[Opening Input material section]

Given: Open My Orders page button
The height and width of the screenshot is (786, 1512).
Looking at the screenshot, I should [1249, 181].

[Closing Input material section]
[Opening Input material section]

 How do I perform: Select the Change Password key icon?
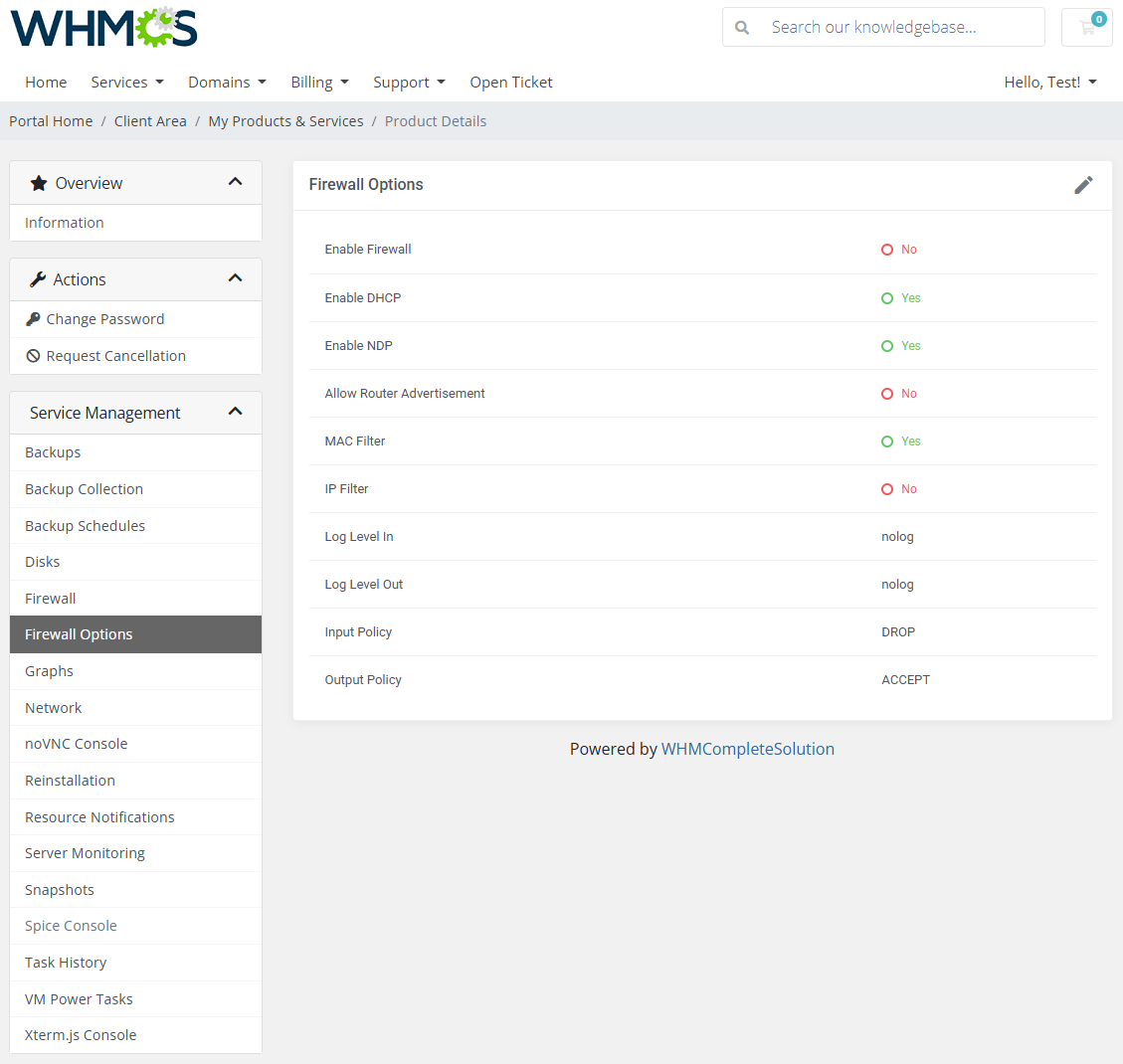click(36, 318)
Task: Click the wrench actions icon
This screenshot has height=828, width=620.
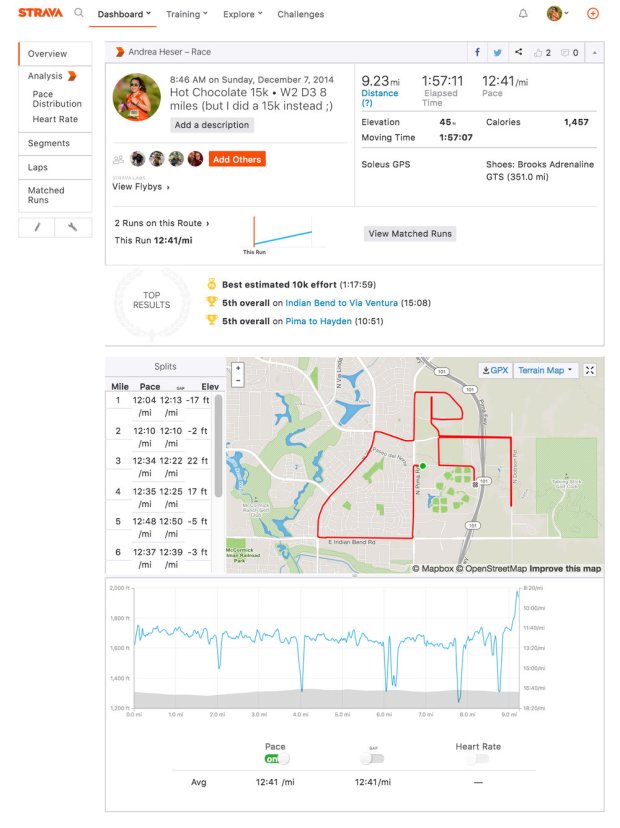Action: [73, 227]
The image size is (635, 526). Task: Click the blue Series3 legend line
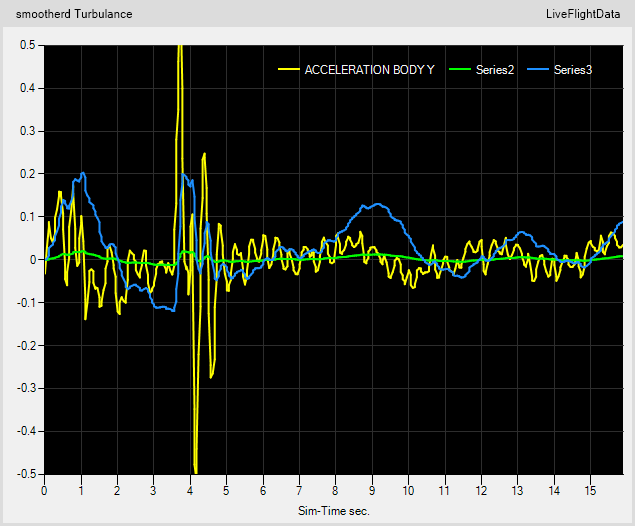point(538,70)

[Closing Input material section]
[Opening Input material section]

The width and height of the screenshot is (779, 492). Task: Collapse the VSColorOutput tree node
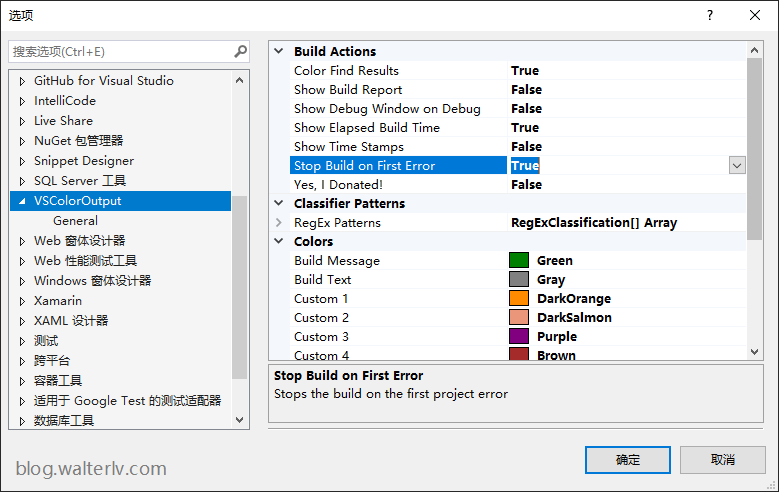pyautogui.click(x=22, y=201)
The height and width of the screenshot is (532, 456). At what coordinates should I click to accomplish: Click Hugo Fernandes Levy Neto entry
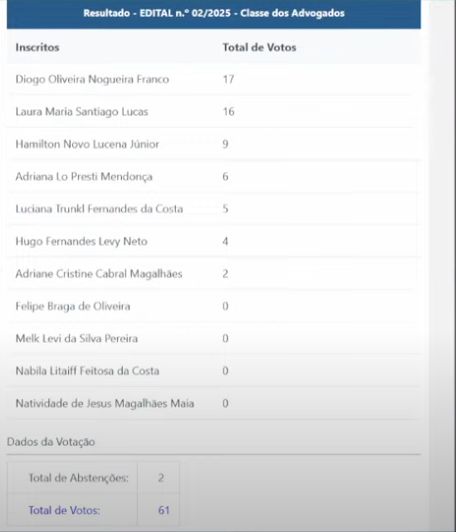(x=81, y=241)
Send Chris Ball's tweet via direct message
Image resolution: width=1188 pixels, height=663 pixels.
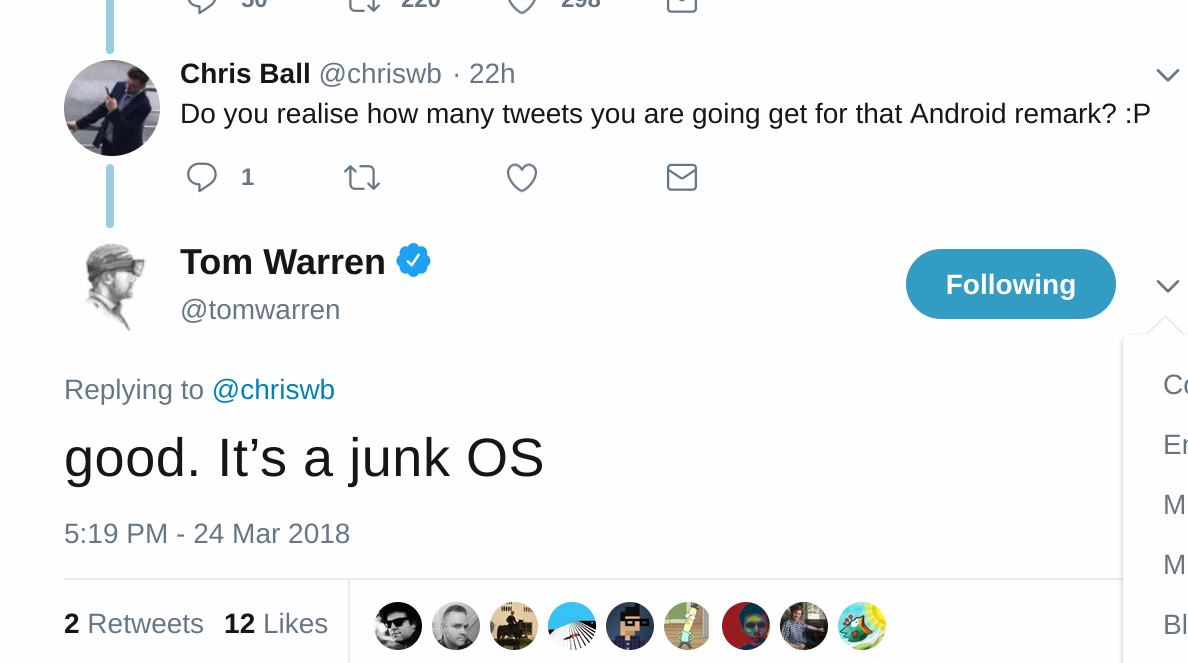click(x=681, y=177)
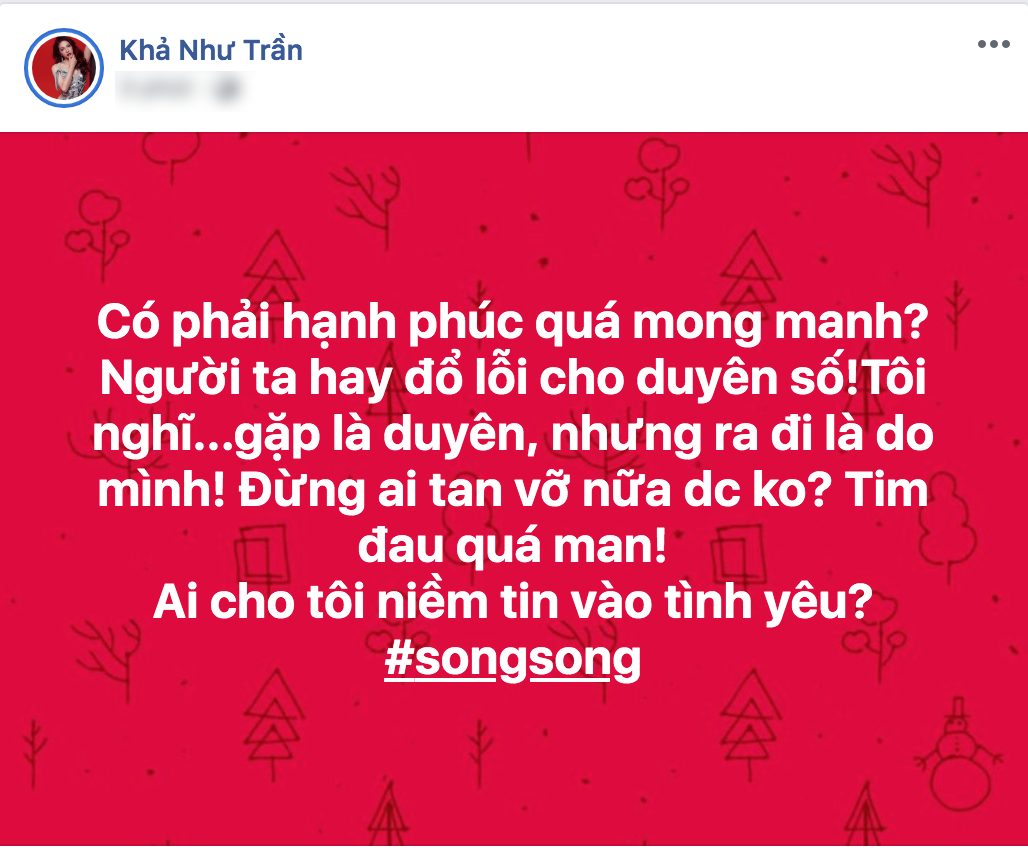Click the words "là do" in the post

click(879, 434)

[Closing Input material section]

_Goal of the exercise:_ The expected output is the lines above from the one containing "The height and width of the screenshot is (532, 456)." to the one containing "Send Chris Ball's tweet via direct message", both ends included, reproduced exactly with every picture left out.

_Your response:_
The height and width of the screenshot is (532, 456). At what coordinates should I click to accomplish: Click Hugo Fernandes Levy Neto entry
(x=81, y=241)
Send Chris Ball's tweet via direct message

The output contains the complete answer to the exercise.